*** Begin section ***

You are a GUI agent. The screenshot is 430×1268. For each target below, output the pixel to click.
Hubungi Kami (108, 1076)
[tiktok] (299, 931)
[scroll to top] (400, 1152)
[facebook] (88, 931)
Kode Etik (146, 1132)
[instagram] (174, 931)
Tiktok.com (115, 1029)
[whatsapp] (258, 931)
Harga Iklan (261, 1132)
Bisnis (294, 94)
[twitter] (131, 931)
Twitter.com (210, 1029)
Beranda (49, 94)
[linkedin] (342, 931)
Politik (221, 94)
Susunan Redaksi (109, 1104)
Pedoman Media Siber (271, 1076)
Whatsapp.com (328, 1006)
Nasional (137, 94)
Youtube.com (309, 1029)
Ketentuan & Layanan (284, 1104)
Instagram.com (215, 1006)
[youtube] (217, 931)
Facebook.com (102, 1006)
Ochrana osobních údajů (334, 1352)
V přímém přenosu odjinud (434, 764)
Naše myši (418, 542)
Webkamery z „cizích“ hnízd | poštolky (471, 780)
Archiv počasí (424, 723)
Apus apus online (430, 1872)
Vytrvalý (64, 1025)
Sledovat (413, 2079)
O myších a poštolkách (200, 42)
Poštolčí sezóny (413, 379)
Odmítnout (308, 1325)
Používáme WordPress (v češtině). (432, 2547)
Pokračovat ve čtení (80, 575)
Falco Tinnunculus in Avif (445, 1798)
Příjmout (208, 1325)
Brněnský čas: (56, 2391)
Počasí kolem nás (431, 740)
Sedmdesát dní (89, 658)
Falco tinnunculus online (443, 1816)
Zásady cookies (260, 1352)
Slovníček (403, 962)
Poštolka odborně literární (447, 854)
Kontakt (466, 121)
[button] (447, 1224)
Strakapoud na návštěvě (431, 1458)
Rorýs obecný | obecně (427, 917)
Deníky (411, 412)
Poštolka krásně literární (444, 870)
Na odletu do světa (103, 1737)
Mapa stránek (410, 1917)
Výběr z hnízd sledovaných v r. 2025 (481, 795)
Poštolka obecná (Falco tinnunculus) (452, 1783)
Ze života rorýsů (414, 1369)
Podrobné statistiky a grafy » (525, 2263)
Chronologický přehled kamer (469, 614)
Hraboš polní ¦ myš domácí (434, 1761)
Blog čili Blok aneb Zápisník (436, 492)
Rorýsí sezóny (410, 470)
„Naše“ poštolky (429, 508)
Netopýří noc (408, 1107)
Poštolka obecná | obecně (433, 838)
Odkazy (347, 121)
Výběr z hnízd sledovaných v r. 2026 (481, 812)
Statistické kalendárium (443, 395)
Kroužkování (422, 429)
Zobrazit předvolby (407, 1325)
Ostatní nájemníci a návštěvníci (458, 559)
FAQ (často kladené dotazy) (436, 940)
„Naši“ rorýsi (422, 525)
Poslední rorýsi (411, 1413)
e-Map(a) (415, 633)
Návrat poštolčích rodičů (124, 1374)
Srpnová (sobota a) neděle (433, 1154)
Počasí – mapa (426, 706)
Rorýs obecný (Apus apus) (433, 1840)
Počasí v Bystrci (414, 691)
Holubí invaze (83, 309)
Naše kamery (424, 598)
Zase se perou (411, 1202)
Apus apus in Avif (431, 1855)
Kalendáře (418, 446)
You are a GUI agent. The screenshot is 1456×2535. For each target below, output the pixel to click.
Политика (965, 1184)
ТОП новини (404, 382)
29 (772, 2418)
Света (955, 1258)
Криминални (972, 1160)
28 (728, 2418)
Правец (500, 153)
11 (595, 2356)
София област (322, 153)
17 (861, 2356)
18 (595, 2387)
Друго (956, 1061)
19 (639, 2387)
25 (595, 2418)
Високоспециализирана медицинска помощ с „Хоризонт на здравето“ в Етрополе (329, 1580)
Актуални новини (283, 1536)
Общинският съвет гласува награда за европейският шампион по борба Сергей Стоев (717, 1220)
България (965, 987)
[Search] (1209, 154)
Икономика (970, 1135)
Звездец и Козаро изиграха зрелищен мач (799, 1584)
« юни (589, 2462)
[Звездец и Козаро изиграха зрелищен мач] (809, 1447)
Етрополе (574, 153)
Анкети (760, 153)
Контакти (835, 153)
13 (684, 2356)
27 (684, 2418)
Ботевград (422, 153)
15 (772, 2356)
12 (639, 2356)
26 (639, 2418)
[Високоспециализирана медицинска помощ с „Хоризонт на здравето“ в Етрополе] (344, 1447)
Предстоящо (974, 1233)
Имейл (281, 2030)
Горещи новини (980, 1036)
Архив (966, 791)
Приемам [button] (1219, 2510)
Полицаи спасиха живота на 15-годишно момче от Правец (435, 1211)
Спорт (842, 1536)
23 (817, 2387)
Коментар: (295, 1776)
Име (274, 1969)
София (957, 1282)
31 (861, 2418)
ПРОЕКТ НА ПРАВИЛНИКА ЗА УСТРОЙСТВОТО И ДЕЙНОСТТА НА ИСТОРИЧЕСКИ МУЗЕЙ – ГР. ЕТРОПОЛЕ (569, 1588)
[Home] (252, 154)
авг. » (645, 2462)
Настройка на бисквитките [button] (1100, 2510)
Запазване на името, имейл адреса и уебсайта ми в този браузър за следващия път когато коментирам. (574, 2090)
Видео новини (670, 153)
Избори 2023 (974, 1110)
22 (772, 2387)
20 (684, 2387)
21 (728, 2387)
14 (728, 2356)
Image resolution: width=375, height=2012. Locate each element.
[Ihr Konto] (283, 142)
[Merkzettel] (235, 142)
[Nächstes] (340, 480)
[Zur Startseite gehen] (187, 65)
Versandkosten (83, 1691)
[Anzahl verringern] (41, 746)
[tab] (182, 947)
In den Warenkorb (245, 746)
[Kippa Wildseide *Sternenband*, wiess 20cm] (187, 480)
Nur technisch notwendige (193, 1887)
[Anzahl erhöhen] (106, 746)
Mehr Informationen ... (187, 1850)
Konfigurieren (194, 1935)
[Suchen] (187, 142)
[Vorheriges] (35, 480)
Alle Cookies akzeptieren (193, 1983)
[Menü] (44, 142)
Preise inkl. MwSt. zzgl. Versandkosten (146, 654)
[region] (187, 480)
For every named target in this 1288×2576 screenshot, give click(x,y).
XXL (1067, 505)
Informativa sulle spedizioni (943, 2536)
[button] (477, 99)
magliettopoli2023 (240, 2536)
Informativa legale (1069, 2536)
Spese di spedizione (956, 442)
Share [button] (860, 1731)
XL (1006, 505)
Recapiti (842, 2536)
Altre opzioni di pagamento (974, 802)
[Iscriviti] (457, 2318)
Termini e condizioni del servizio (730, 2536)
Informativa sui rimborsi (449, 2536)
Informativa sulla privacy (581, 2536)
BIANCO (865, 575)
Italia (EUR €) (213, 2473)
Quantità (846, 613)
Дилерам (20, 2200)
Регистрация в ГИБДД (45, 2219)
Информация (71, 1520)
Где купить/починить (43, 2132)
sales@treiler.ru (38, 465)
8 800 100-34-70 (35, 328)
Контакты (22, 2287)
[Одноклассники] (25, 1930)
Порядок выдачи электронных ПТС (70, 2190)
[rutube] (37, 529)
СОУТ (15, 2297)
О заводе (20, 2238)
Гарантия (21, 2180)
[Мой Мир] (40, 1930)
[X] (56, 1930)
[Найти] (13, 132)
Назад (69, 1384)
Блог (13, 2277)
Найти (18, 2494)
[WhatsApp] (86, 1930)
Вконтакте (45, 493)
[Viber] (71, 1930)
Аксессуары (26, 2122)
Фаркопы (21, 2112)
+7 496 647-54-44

*** End section ***

Looking at the data above, return every line from the one with "Kalendáře (418, 446)" down to the one with "юни (589, 2462)", exactly and inclusively.

▶ [TASK ANSWER]
Kalendáře (418, 446)
You are a GUI agent. The screenshot is 1456×2535. For each target below, output the pixel to click.
Политика (965, 1184)
ТОП новини (404, 382)
29 (772, 2418)
Света (955, 1258)
Криминални (972, 1160)
28 (728, 2418)
Правец (500, 153)
11 (595, 2356)
София област (322, 153)
17 (861, 2356)
18 (595, 2387)
Друго (956, 1061)
19 (639, 2387)
25 (595, 2418)
Високоспециализирана медицинска помощ с „Хоризонт на здравето“ в Етрополе (329, 1580)
Актуални новини (283, 1536)
Общинският съвет гласува награда за европейският шампион по борба Сергей Стоев (717, 1220)
България (965, 987)
[Search] (1209, 154)
Икономика (970, 1135)
Звездец и Козаро изиграха зрелищен мач (799, 1584)
« юни (589, 2462)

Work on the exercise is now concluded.